Indeed the Speed Six, which produced well in excess of 400hp, is believed to be the most powerful naturally aspirated inline-six ever used in a production car.

Fast, Faster, Fastest…

1997 TVR Cerbera. (Credit: National Motor Museum/Heritage Images via Getty Images)

In the late 1990s, as if the cars they were making weren’t insanely styled enough, loud enough or fast enough, the powers-that-be at TVR decided to bolt two Speed Six engines together for Project 7/12, with the intention to create the fastest and most powerful road car, not just in the history of TVR cars, but in the history of motoring.

What became known as the Cerbera Speed 12 had a 7.7-litre V12 engine reportedly capable of generating over 1,000hp. TVR suggested the top speed surpassed that of the McLaren F1 – 240.1mph – however TVR’s claims were never independently verified.

They put the car into production and took deposits on a retail price of £245,000, the most expensive car in TVR history, but Peter Wheeler pulled the plug at the last minute saying it was unstable and simply too powerful. Evo magazine described it as ‘terrifyingly quick.’

Deposits were returned and the production schedule cancelled. In May 2023, the original Cerbera Speed 12 was sold at auction for £601,500.

In 2004, the company changed hands again. Peter Wheeler sold up to a Russian businessman named Nikolay Smolensky for a reported £15 million.

A Sad Decline

TVR car badge (Credit: National Motor Museum/Heritage Images via Getty Images)

Smolensky’s ownership of TVR was marked by significant challenges and the company faced numerous production and financial difficulties. Efforts to modernise the brand and introduce new models were hindered by operational issues.

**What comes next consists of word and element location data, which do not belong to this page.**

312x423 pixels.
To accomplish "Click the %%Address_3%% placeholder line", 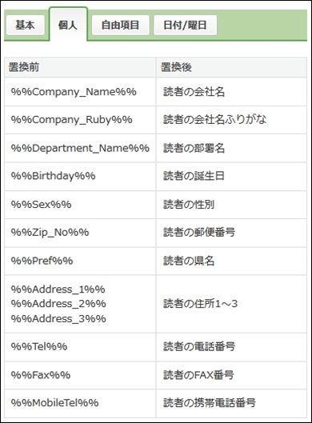I will pos(58,319).
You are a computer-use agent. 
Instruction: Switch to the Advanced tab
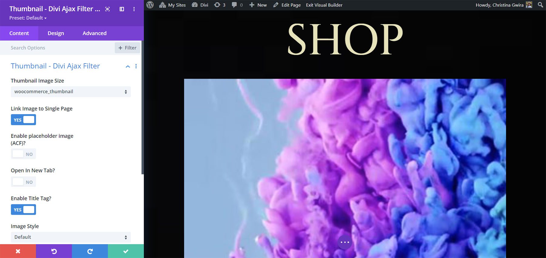(94, 33)
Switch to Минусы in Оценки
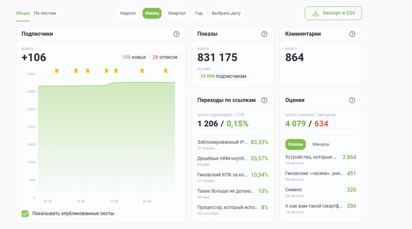This screenshot has width=412, height=229. [x=321, y=144]
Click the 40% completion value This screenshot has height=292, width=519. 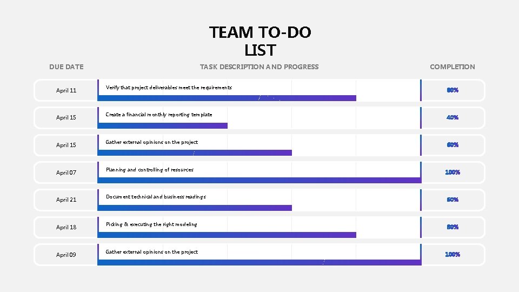(452, 117)
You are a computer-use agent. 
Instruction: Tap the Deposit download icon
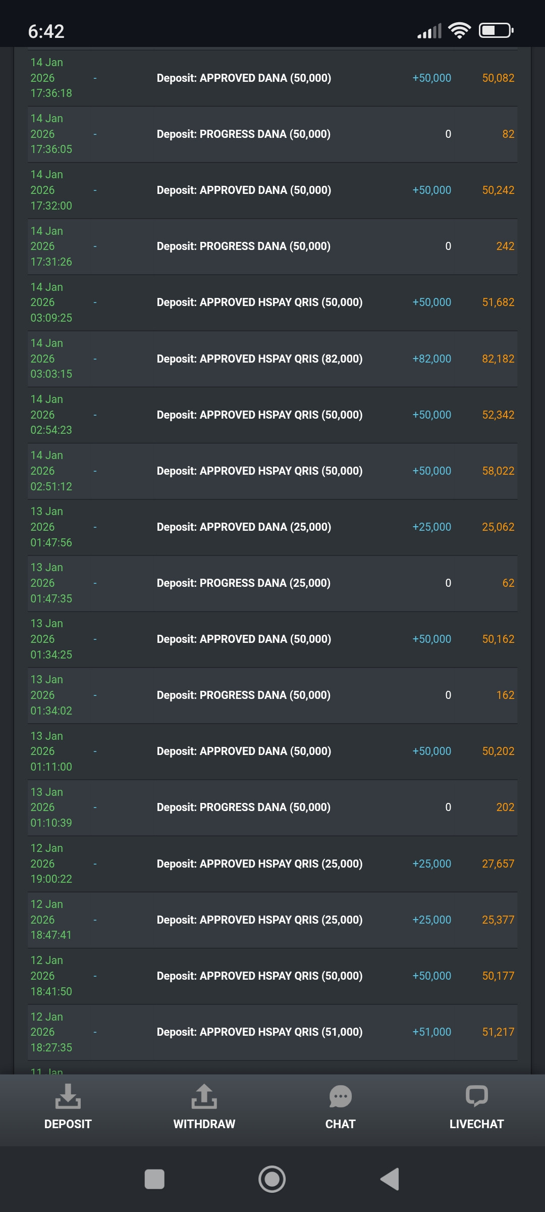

Plans for new models and alternative production strategies, including outsourcing manufacturing in Italy, failed to take off. This period in the TVR cars history is often remembered for unfulfilled promises and uncertainty over the company’s future. In fact the marque would remain in this state for close to a decade until 2013 when a syndicate led by British entrepreneur Les Edgar acquired TVR.

Edgar announced plans to revive the brand with new models and a continuation of TVR’s tradition of high-performance sports cars. The company was said to be developing an all-new Griffith with a five-litre Ford V8, as well as an electric version to meet the changing nature of the motoring industry.

End of the Road or New Beginning: The History of TVR

The history of TVR encapsulates a remarkable journey of innovation, resilience, and passion. From humble beginnings to a symbol of British motoring excellence, TVR’s story is woven with triumphs and tribulations.

The company’s resilience through various ownerships, financial challenges, and changing market trends underscores its enduring spirit. TVR’s legacy, marked by distinctive designs and thrilling performance, continues to captivate petrolheads the world over.